Sanders Campaign Calls Clinton Immigration Criticism 'Totally Hypocritical'

Both candidates voted for an amendment considered by many to be a "poison pill" for reform in 2007.
Democratic presidential candidates Sen. Bernie Sanders and former Secretary of State Hillary Clinton are rehashing what happened when a 2007 comprehensive immigration reform bill failed in the Senate.
Democratic presidential candidates Sen. Bernie Sanders and former Secretary of State Hillary Clinton are rehashing what happened when a 2007 comprehensive immigration reform bill failed in the Senate.
Scott Olson/Getty Images

As they fight for the Latino vote in Nevada and elsewhere, the Clinton and Sanders campaigns are sparring over an immigration reform vote that took place nine years ago.

To hear former Secretary of State and New York Sen. Hillary Clinton tell it, the matter is uncomplicated: She and then-Sen. Barack Obama supported the bill, while Sen. Bernie Sanders (I-Vt.) did not.

That is true of the final vote for the 2007 bill led by then-Sen. Ted Kennedy (D-Mass.), which would have allowed undocumented immigrants to gain legal status, created a temporary worker program and strengthened border security and enforcement against employers who hired unauthorized workers.

"I think Ted Kennedy had a very clear idea about what needed to be done," Clinton said at the most recent Democratic debate. "And I was proud to stand with him and support it."

Along the way, though, she and Obama didn't always stand with Kennedy, and how the legislation died is more complicated than just the final vote. The bill began its tortured march toward death when most Democrats -- including Clinton, Obama and Sanders -- went against Kennedy and supported an amendment that changed the legislation's guest-worker provisions.

The addition was referred to at the time as what's known on the Hill as a "poison pill" -- an unpalatable provision tacked onto a bill that is intended to kill it. The amendment Obama, Clinton and Sanders succeeded in adding threatened the bill's Republican and business support; Kennedy warned at the time that a vote for it would kill immigration reform.
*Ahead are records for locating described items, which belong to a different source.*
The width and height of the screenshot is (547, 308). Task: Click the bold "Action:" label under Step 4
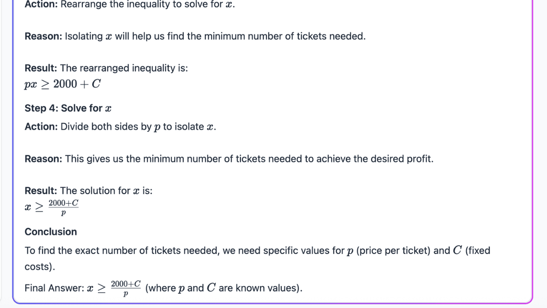(x=41, y=127)
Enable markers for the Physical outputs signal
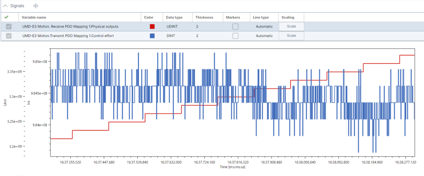Viewport: 424px width, 176px height. tap(235, 27)
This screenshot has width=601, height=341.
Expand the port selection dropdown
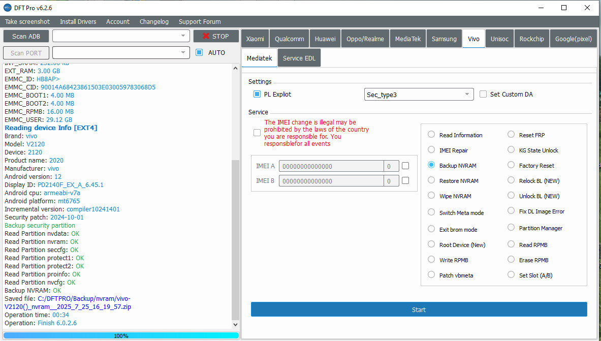pos(121,53)
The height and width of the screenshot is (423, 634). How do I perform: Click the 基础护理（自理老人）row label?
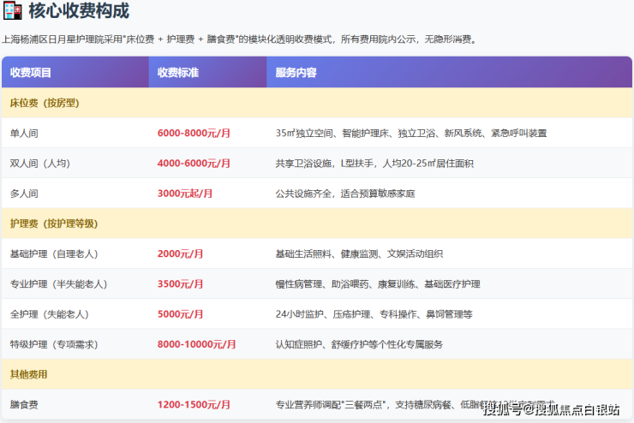tap(53, 254)
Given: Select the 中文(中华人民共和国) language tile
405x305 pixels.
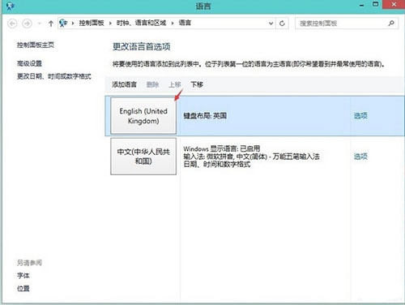Looking at the screenshot, I should [143, 157].
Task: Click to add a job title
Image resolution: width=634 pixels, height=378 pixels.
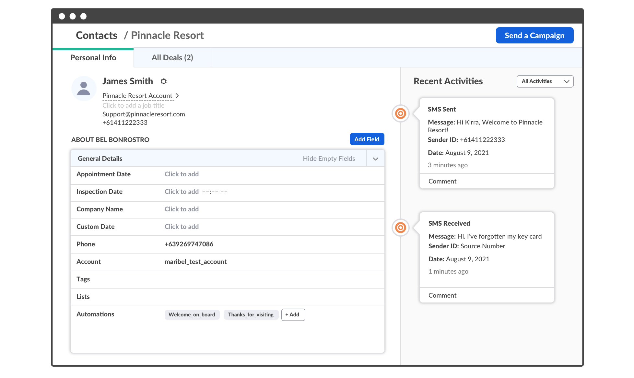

It's not insignificant that Sanders opposed the 2007 immigration bill and Clinton supported it. Still, her frequent mentions of his vote, without mentioning her own role in the poison pill amendment, are a diversion, the Sanders campaign argued.

"The Hillary campaign keeps trying to divert attention from their non-existent plan and keeps pointing to 2007 when she in fact voted for the poison pill," said Arturo Carmona, national deputy political director for the Sanders campaign. "It's totally hypocritical."

The Clinton campaign argued that the final vote, not the amendments, is what counts.

“The difference between Hillary Clinton and Bernie Sanders is that Hillary Clinton voted for Senator Kennedy’s immigration reform bill in 2007 and Senator Sanders voted against it," spokeswoman Xochitl Hinojosa said in an email.

It's impossible to say whether the amendment truly killed the legislation -- given heavy GOP opposition to the entire bill, it's possible that it would have died regardless of the measure, which was sponsored by Democrat Byron Dorgan of North Dakota. Supporters of the amendment have said their goal was to improve the bill, not to kill its chances.

But supporters of the bill certainly thought at the time that the Dorgan amendment was a damaging one. Then-Sen. Jon Kyl (R-Ariz.), who was part of the immigration reform negotiations, knocked fellow Republican Jim DeMint in 2007 for voting "for the amendment to kill the bill," calling it "a poison pill."

After hearing that Obama would support the amendment, one lobbyist quipped while watching it on C-SPAN, "'Presidential candidate kills immigration bill' -- there's a headline for you." That comment from lobbyist Craig Silvertooth, who was working with the pro-reform and business-allied Essential Worker Immigration Coalition, was captured in the documentary "Last Best Chance."

Not all supporters agree on that point. America's Voice Director Frank Sharry, a longtime advocate also involved in the 2007 effort, said the idea that Obama and others wanted to sink the bill so they could use it politically was a "meme [the right] seized on for years to try to cover up for their own inability to muster support for a conservative Bush WH-drafted version of comprehensive reform."

Sharry said advocates "gave a green light to" the vote as a tactical move: Democrats would approve the amendment, and then later agree to drop it in exchange for also dropping another amendment they opposed.

"The ship finally went down, but not because of the Dorgan amendment, but because a conservative bill couldn't attract enough R votes," Sharry said in an email.

Sanders has consistently defended his vote against the bill, even as he seeks to bolster his pro-immigrant credentials. He defended the vote at last week's Democratic debate, after Clinton talked up her support for the 2007 immigration reform effort.

"I loved Ted Kennedy," Sanders replied. "But on this issue, when you have one of the large Latino organizations in America saying vote no, and you have the AFL-CIO saying vote no, and you have leading progressive Democrats, in fact, voting no, I don’t apologize for that vote."